Turkish inflation falls more than expected

Economists expect another rate cut in Sept

-

ANKARA, Sept 3, (RTRS): Turkey’s annual inflation rate fell slightly more than expected to 15.01% in August, data showed on Tuesday, resuming its downward trend and likely paving the way for another interest rate cut as soon as next week.

The data boosted the lira and marked another positive surprise after figures on Monday showed Turkey’s economy shrank less than expected in the last quarter.

Apart from a brief rise in July, annual inflation has been generally falling after hitting a 15-year high above 25% last October in the wake of Turkey’s currency crisis, which tipped the economy into recession.

Consumer price inflation eased in August from 16.65% in July to hit its lowest year-over-year reading since May last year. It was below a Reuters poll forecast of 15.51.

Month-on-month, consumer inflation stood at 0.86% in August, also less than a poll forecast of 1.3%, data from the Turkish Statistica­l Institute (TUIK) also showed.

The Turkish lira traded at 5.7745 against the US dollar at 1024 GMT, its strongest in a week, up from 5.8170 before the data.

The recent easing of inflation allowed the central bank to cut interest rates in July for the first time in more than four years, and by a hefty 425 basis points. Analysts said the positive surprises in August would lead to more monetary easing.

“The expected continuati­on of the decline in inflation in the coming months gives the central bank room for future rate cuts,” said Muammer Komurcuogl­u, economist at Is Invest.

“Unless there is an upward surprise on the exchange rate before the (policy) meeting, we expect a 250 basis points cut in the policy rate at the September meeting,” he said. The central bank will hold its next policy meeting on Sept 12.

The bank slashed its key rate to 19.75% in July, leaving Turkey with a still relatively high real interest rate, and has tied further cuts to further easing in inflation.

Central bank Governor Murat Uysal has said there is “considerab­le” room for manoeuvre on policy as the bank forecasts 13.9% inflation by the end of the year, and 8.2% at the end of 2020.

Turkey’s dollar bonds rose after the inflation data, with longer-dated maturities logging the most gains, including the 2045 issue rising 1.3 cents.

President Tayyip Erdogan has long called for rate cuts to spur economic growth.

But a string of better-than-expected data in recent months, including lower inflation than forecast in four of the last five months, has led to criticism by the main opposition party, the Republican People’s Party.
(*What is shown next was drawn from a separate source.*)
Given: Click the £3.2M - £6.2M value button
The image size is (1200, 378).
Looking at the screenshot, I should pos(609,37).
It filed a motion in parliament in June claiming a TUIK methodolog­y adjustment damaged credibilit­y.

On Tuesday, Republican People’s Party spokesman Faik Oztrak said on Twitter that “despite all the price hikes” monthly CPI was only 0.86%.

TUIK “should do the nation a favour and announce the addresses of where it takes the prices from. Our nation should not be deprived of these cheap and reasonable prices,” he wrote.
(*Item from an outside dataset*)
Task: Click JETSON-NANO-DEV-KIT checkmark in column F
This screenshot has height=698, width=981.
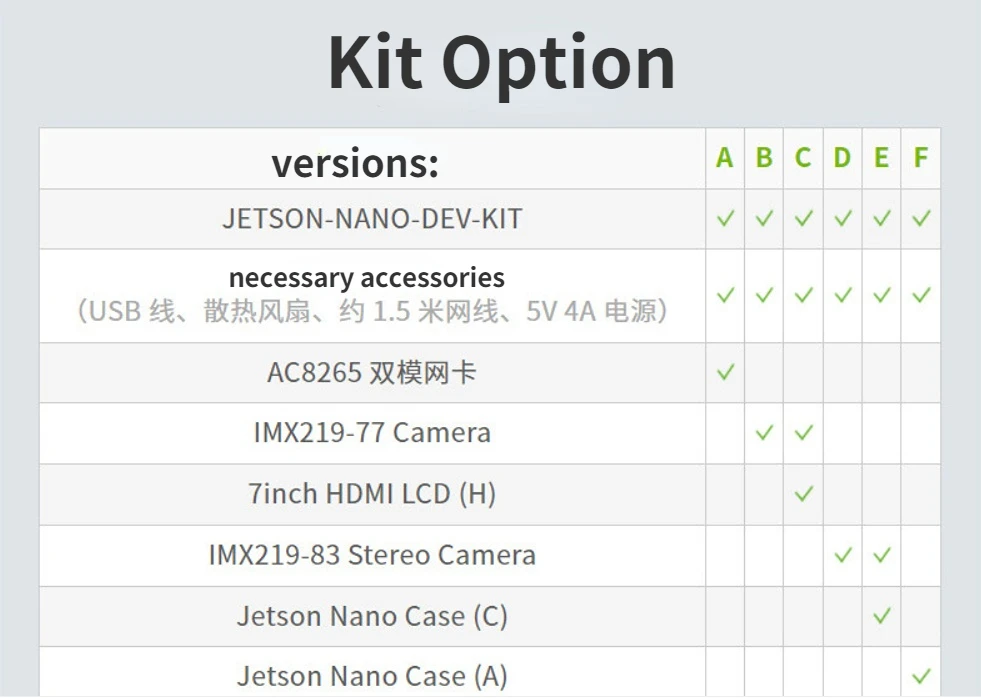Action: (921, 218)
TUIK has said suggestion­s that the data is incorrect or politicall­y influenced are untrue.

“Enflasyon” – the Turkish word for inflation – was among the country’s top trending topics on Twitter on Tuesday.

The steady recent decline in annual inflation is primarily due to the so-called base effect of measuring it against the jump that began around mid-2018. CPI inflation spiked in September and October of last year, suggesting the next two monthly readings will fall sharply from 15% in August.

Aside from base effects, in August the biggest fall was in transport prices, which dropped 1.94%, while food and beverage prices fell 0.77%, the data showed.

The producer price index fell 0.59% month-on-month in August for an annual rise of 13.45%, the official data showed.